In der Orchestrierung des Krieges entpuppt sich das diplomatische Wort als bloße Kulisse, als eine Chimäre. Als eine herabgewürdigte Verlautbarung eines Anscheins. Eine Hoffnung transportiert es nicht mehr. Allenfalls dient es als Marketenderin, die die Konfliktparteien mit dem nötigen ideologischen Nachschub versorgt.

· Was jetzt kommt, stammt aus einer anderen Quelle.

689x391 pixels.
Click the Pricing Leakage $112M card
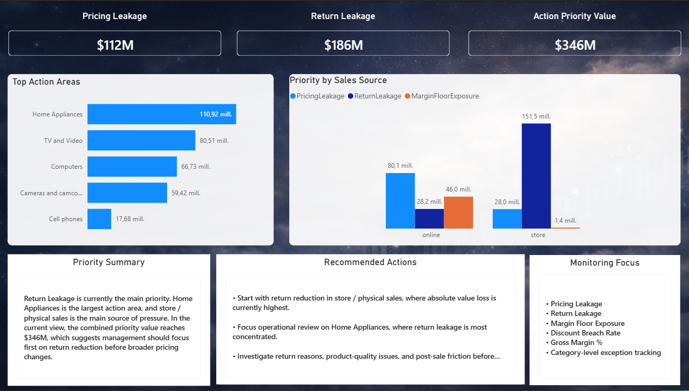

Ist das zukünftige Schicksal Kiews das des tschetschenischen Grosny? Oder das Schicksal der russischen Invasion vergleichbar mit der Schmach der Niederlage in Afghanistan? So oder so birgt das Stocken der Angriffsbemühungen der russischen Armee die nächsten Stufen der Eskalation. Wozu die Entschlossenheit des Verteidigungswillens der Ukraine seinen dramatischen und tragischen Beitrag leistet und leisten wird. Die Maxime des ukrainischen Widerstands scheint zu sein: lieber tot als unter dem Joch der Unfreiheit zu leben. Diese Implikation vorausgesetzt wird den Blutzoll auf beiden Seiten in die Höhe schnellen lassen, und es wird darauf ankommen, inwieweit Rationalität die Köpfe der Aggressoren noch zu erreichen vermag. Wobei man sich eingestehen muss, dass in diesem Krieg das rationale Denken schon längst auf dem Altar geostrategischer Überlegungen geopfert wurde.